OUR report this week from the Mexican-American border points out that Mexicans are becoming too bourgeois to cross illegally into the United States. These days they’d rather stay in high school than risk deserts, rattlesnakes, murderous bandidos and La Migra (as the gringo migration authorities are known) just to bus tables north of the border. In fact, according to an exhaustive report in May by North American experts, known as the Regional Migration Study Group, Mexicans are much more likely to have a degree before going north than they were seven years ago, and the number of years of schooling of 15-19-year-olds is now pretty similar to that in United States. If more educated workers emigrate, it raises their earning capacity, which gives them and their families even more chance of rising up the ranks of the middle class when they and the money flow back to Mexico. In which case, even fewer will need to go to el Norte. That is real progress.
In Mexico, however, many are reluctant to admit that the country has become a middle-class nation. This is partly because so much of Mexico’s historical narrative is about poverty; half a century ago, 80% of Mexicans were poor. It is also because, for armchair socialists, the ways of defining the middle class includes access to things that are often considered abhorrently American, such as those sold through chains like Walmart. To them, it is almost as if those who cannot afford such trappings of middle-class life are somehow more authentically Mexican.

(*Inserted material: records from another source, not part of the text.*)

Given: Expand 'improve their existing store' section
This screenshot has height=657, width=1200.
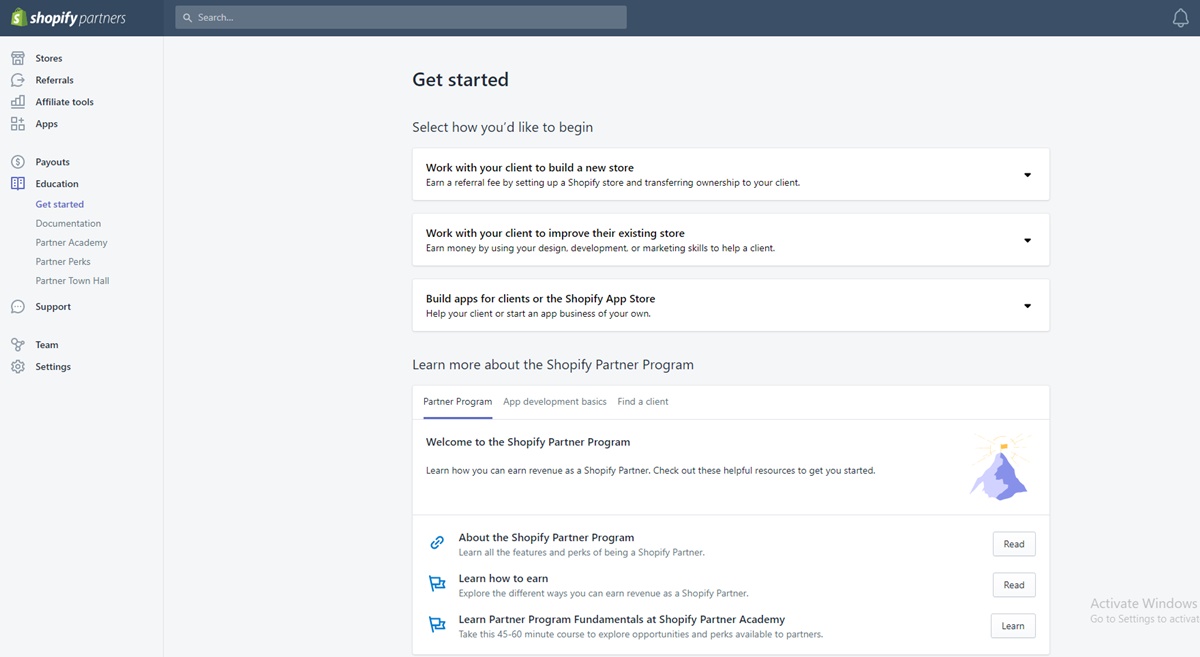Looking at the screenshot, I should [1027, 240].
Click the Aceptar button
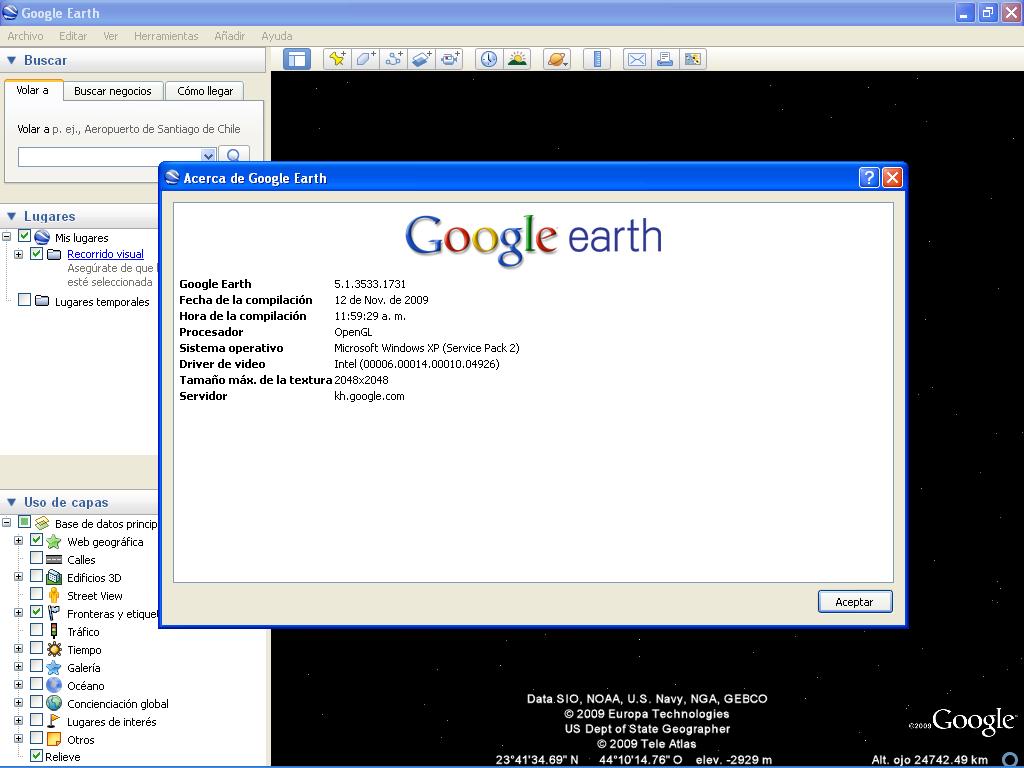 click(854, 602)
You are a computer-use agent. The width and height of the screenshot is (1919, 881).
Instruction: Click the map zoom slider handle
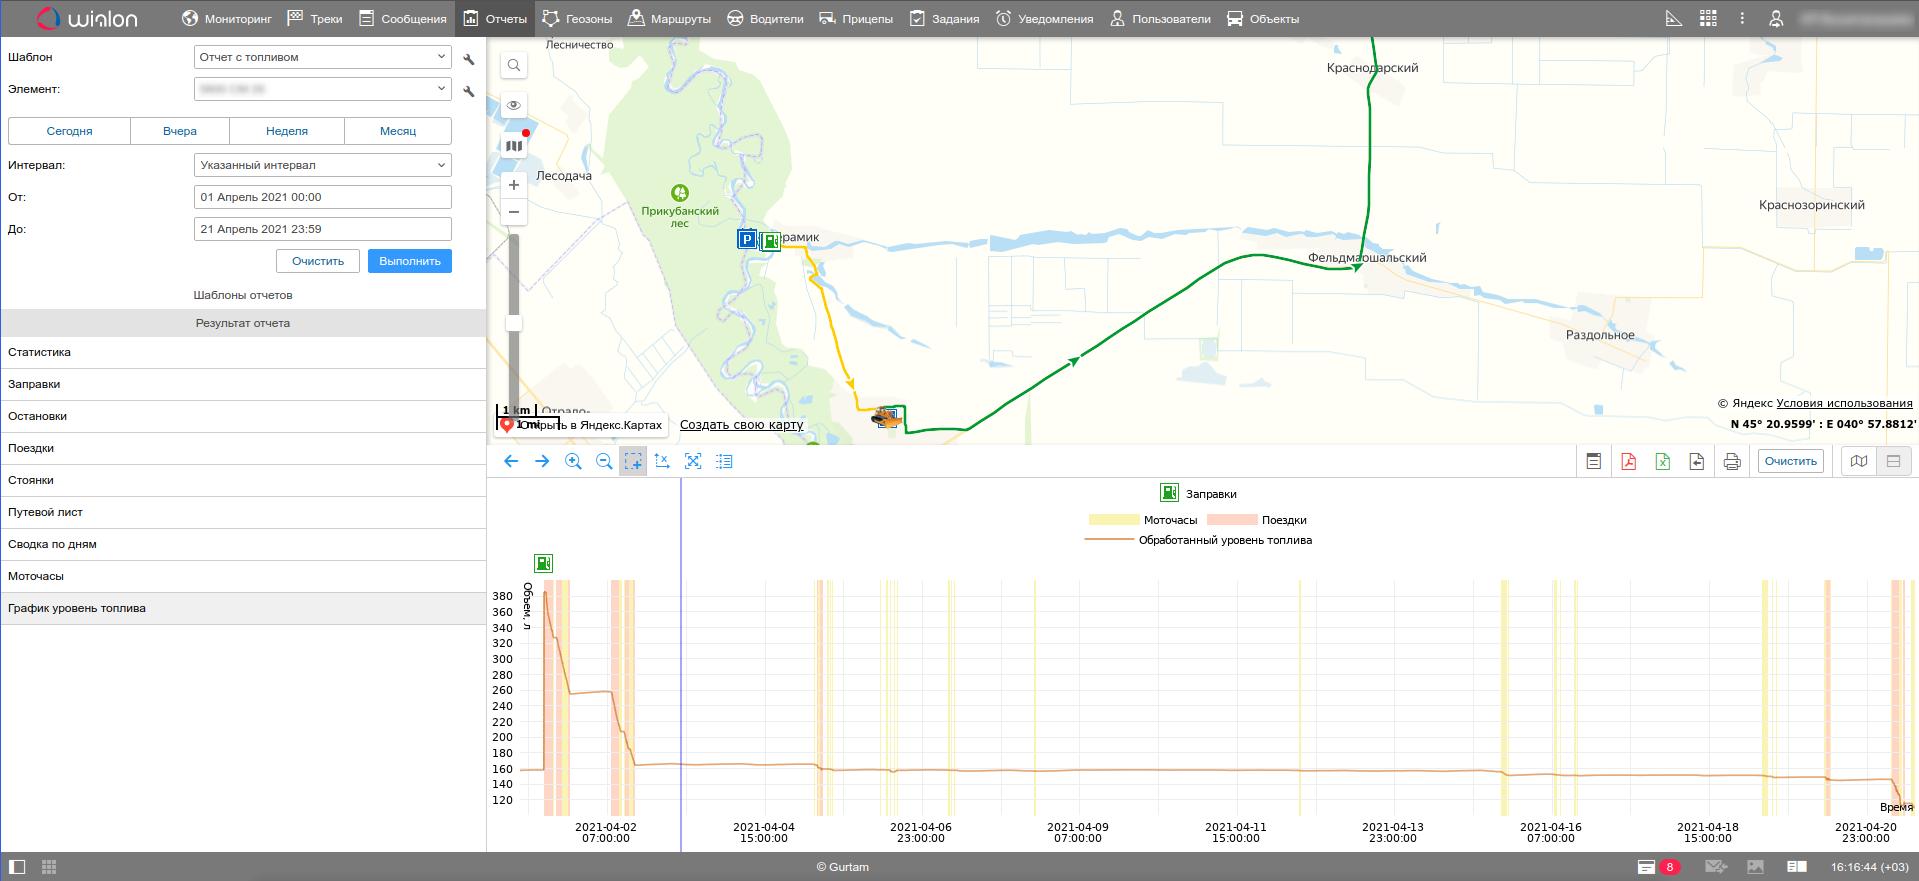514,323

Like it or not, more and more reports are delving into the size and composition of the Mexican middle class. The latest is Mexico’s statistics institute, INEGI, which has recently produced what it says is its first provisional report (Spanish only) on the size of the middle class. Its analysis suggests that the middle class is not quite as large as some had thought. It encompasses 39.2% of the population (others have argued that at least half the population is middle class). The figure represents a four percentage-point increase from 2000 to 2010, which does not sound very much, though it may have been depressed by the impact of the 2008-09 global financial crisis. Only 1.7% of the population is considered upper class, while 59.1% are in the lower classes. That doesn’t necessarily mean they live in poverty, but they are more likely to sink into poverty when adversity strikes. Poverty still stalks the countryside. In cities, at least half the population is now middle class.